_Task goal_. Please return the records below exactly as they stand.

_Records for this task_.
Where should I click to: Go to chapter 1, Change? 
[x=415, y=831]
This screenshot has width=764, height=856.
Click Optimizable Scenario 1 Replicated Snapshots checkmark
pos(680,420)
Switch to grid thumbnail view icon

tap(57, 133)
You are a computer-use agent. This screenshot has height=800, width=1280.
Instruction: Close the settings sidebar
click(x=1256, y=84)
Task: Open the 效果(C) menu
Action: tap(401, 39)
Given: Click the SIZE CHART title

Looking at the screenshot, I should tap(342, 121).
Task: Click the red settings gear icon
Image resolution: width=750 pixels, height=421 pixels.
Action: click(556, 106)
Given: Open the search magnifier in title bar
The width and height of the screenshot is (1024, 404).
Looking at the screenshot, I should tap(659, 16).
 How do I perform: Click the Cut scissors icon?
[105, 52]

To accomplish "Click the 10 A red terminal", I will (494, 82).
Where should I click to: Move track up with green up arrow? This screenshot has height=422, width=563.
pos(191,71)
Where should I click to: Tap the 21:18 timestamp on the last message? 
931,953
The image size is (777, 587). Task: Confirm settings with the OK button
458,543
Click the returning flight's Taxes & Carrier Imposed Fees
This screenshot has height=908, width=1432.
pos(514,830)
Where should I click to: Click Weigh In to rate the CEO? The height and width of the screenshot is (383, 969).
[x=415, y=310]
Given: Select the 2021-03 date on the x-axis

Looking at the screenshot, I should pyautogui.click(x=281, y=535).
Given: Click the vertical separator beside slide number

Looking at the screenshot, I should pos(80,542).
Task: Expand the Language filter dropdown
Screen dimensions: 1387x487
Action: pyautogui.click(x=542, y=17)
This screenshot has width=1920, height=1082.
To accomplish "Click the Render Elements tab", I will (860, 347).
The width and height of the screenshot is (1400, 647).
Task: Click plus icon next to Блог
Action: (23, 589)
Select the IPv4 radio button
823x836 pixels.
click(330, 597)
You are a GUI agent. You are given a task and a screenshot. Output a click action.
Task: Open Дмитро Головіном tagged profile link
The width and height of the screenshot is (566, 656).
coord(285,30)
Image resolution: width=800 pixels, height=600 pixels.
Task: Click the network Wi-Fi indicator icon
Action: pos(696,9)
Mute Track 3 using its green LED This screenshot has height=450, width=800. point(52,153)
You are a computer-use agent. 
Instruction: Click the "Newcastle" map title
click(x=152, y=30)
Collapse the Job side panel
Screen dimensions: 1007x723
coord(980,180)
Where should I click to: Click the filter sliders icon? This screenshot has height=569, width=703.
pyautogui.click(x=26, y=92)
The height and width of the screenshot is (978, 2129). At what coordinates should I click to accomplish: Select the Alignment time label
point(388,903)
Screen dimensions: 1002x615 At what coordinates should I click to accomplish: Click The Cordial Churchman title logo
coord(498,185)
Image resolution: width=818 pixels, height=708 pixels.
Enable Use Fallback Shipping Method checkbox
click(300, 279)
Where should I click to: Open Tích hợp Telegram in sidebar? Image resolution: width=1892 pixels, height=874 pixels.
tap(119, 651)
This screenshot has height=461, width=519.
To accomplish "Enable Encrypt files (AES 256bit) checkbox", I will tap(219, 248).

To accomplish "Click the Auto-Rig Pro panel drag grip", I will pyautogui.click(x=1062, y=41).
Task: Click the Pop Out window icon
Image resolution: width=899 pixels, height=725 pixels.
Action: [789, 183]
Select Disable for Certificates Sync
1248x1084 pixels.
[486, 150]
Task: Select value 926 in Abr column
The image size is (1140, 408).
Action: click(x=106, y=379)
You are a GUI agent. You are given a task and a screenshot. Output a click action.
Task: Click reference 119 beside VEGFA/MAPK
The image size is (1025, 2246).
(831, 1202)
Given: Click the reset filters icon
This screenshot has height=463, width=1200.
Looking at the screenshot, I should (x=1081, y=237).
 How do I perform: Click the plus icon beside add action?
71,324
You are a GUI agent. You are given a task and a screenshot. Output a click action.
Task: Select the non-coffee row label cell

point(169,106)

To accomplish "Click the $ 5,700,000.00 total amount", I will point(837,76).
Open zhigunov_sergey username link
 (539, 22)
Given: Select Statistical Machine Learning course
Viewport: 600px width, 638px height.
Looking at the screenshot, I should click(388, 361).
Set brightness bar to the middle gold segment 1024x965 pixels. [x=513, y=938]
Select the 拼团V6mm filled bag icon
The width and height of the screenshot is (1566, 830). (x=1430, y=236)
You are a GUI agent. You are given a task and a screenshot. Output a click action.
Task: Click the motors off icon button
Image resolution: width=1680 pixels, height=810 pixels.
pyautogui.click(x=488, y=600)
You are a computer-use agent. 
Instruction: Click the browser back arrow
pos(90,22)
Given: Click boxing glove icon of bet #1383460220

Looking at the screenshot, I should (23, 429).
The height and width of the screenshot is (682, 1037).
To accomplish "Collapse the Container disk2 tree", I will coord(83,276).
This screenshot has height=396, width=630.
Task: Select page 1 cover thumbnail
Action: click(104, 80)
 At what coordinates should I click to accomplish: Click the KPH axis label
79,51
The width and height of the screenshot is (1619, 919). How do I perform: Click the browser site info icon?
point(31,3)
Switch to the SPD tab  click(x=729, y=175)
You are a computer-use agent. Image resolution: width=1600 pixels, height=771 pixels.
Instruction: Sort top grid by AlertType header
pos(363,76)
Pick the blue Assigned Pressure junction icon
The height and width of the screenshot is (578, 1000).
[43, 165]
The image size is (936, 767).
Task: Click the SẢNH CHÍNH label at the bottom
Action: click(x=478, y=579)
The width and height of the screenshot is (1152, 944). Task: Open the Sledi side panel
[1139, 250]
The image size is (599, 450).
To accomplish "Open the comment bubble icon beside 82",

_Solution for this exercise_.
Where should I click to: Go to chapter 1, Change? 
[x=415, y=831]
This screenshot has width=764, height=856.
Click Optimizable Scenario 1 Replicated Snapshots checkmark
pos(680,420)
Switch to grid thumbnail view icon

tap(57, 133)
You are a computer-use agent. This screenshot has height=800, width=1280.
Instruction: Close the settings sidebar
click(x=1256, y=84)
Task: Open the 效果(C) menu
Action: tap(401, 39)
Given: Click the SIZE CHART title

Looking at the screenshot, I should tap(342, 121).
Task: Click the red settings gear icon
Image resolution: width=750 pixels, height=421 pixels.
Action: click(556, 106)
Given: Open the search magnifier in title bar
The width and height of the screenshot is (1024, 404).
Looking at the screenshot, I should tap(659, 16).
 How do I perform: Click the Cut scissors icon?
[105, 52]

To accomplish "Click the 10 A red terminal", I will (494, 82).
Where should I click to: Move track up with green up arrow? This screenshot has height=422, width=563.
pos(191,71)
Where should I click to: Tap the 21:18 timestamp on the last message? 
931,953
The image size is (777, 587). Task: Confirm settings with the OK button
458,543
Click the returning flight's Taxes & Carrier Imposed Fees
This screenshot has height=908, width=1432.
pos(514,830)
Where should I click to: Click Weigh In to rate the CEO? The height and width of the screenshot is (383, 969).
[x=415, y=310]
Given: Select the 2021-03 date on the x-axis

Looking at the screenshot, I should pyautogui.click(x=281, y=535).
Given: Click the vertical separator beside slide number

Looking at the screenshot, I should pos(80,542).
Task: Expand the Language filter dropdown
Screen dimensions: 1387x487
Action: pyautogui.click(x=542, y=17)
This screenshot has width=1920, height=1082.
To accomplish "Click the Render Elements tab", I will (860, 347).
The width and height of the screenshot is (1400, 647).
Task: Click plus icon next to Блог
Action: (23, 589)
Select the IPv4 radio button
823x836 pixels.
click(330, 597)
You are a GUI agent. You are given a task and a screenshot. Output a click action.
Task: Open Дмитро Головіном tagged profile link
The width and height of the screenshot is (566, 656).
coord(285,30)
Image resolution: width=800 pixels, height=600 pixels.
Task: Click the network Wi-Fi indicator icon
Action: pos(696,9)
Mute Track 3 using its green LED This screenshot has height=450, width=800. point(52,153)
You are a computer-use agent. 
Instruction: Click the "Newcastle" map title
click(x=152, y=30)
Collapse the Job side panel
Screen dimensions: 1007x723
coord(980,180)
Where should I click to: Click the filter sliders icon? This screenshot has height=569, width=703.
pyautogui.click(x=26, y=92)
The height and width of the screenshot is (978, 2129). At what coordinates should I click to accomplish: Select the Alignment time label
point(388,903)
Screen dimensions: 1002x615 At what coordinates should I click to accomplish: Click The Cordial Churchman title logo
coord(498,185)
Image resolution: width=818 pixels, height=708 pixels.
Enable Use Fallback Shipping Method checkbox
click(300, 279)
Where should I click to: Open Tích hợp Telegram in sidebar? Image resolution: width=1892 pixels, height=874 pixels.
tap(119, 651)
This screenshot has height=461, width=519.
To accomplish "Enable Encrypt files (AES 256bit) checkbox", I will tap(219, 248).

To accomplish "Click the Auto-Rig Pro panel drag grip", I will pyautogui.click(x=1062, y=41).
Task: Click the Pop Out window icon
Image resolution: width=899 pixels, height=725 pixels.
Action: [789, 183]
Select Disable for Certificates Sync
1248x1084 pixels.
[486, 150]
Task: Select value 926 in Abr column
The image size is (1140, 408).
Action: click(x=106, y=379)
You are a GUI agent. You are given a task and a screenshot. Output a click action.
Task: Click reference 119 beside VEGFA/MAPK
The image size is (1025, 2246).
(831, 1202)
Given: Click the reset filters icon
This screenshot has height=463, width=1200.
Looking at the screenshot, I should (x=1081, y=237).
 How do I perform: Click the plus icon beside add action?
71,324
You are a GUI agent. You are given a task and a screenshot. Output a click action.
Task: Select the non-coffee row label cell

point(169,106)

To accomplish "Click the $ 5,700,000.00 total amount", I will point(837,76).
Open zhigunov_sergey username link
 (539, 22)
Given: Select Statistical Machine Learning course
Viewport: 600px width, 638px height.
Looking at the screenshot, I should click(388, 361).
Set brightness bar to the middle gold segment 1024x965 pixels. [x=513, y=938]
Select the 拼团V6mm filled bag icon
The width and height of the screenshot is (1566, 830). (x=1430, y=236)
You are a GUI agent. You are given a task and a screenshot. Output a click action.
Task: Click the motors off icon button
Image resolution: width=1680 pixels, height=810 pixels.
pyautogui.click(x=488, y=600)
You are a computer-use agent. 
Instruction: Click the browser back arrow
pos(90,22)
Given: Click boxing glove icon of bet #1383460220

Looking at the screenshot, I should (23, 429).
The height and width of the screenshot is (682, 1037).
To accomplish "Collapse the Container disk2 tree", I will coord(83,276).
This screenshot has height=396, width=630.
Task: Select page 1 cover thumbnail
Action: click(104, 80)
 At what coordinates should I click to accomplish: Click the KPH axis label
79,51
The width and height of the screenshot is (1619, 919). How do I perform: Click the browser site info icon?
point(31,3)
Switch to the SPD tab  click(x=729, y=175)
You are a computer-use agent. Image resolution: width=1600 pixels, height=771 pixels.
Instruction: Sort top grid by AlertType header
pos(363,76)
Pick the blue Assigned Pressure junction icon
The height and width of the screenshot is (578, 1000).
[43, 165]
The image size is (936, 767).
Task: Click the SẢNH CHÍNH label at the bottom
Action: click(x=478, y=579)
The width and height of the screenshot is (1152, 944). Task: Open the Sledi side panel
[1139, 250]
The image size is (599, 450).
To accomplish "Open the comment bubble icon beside 82",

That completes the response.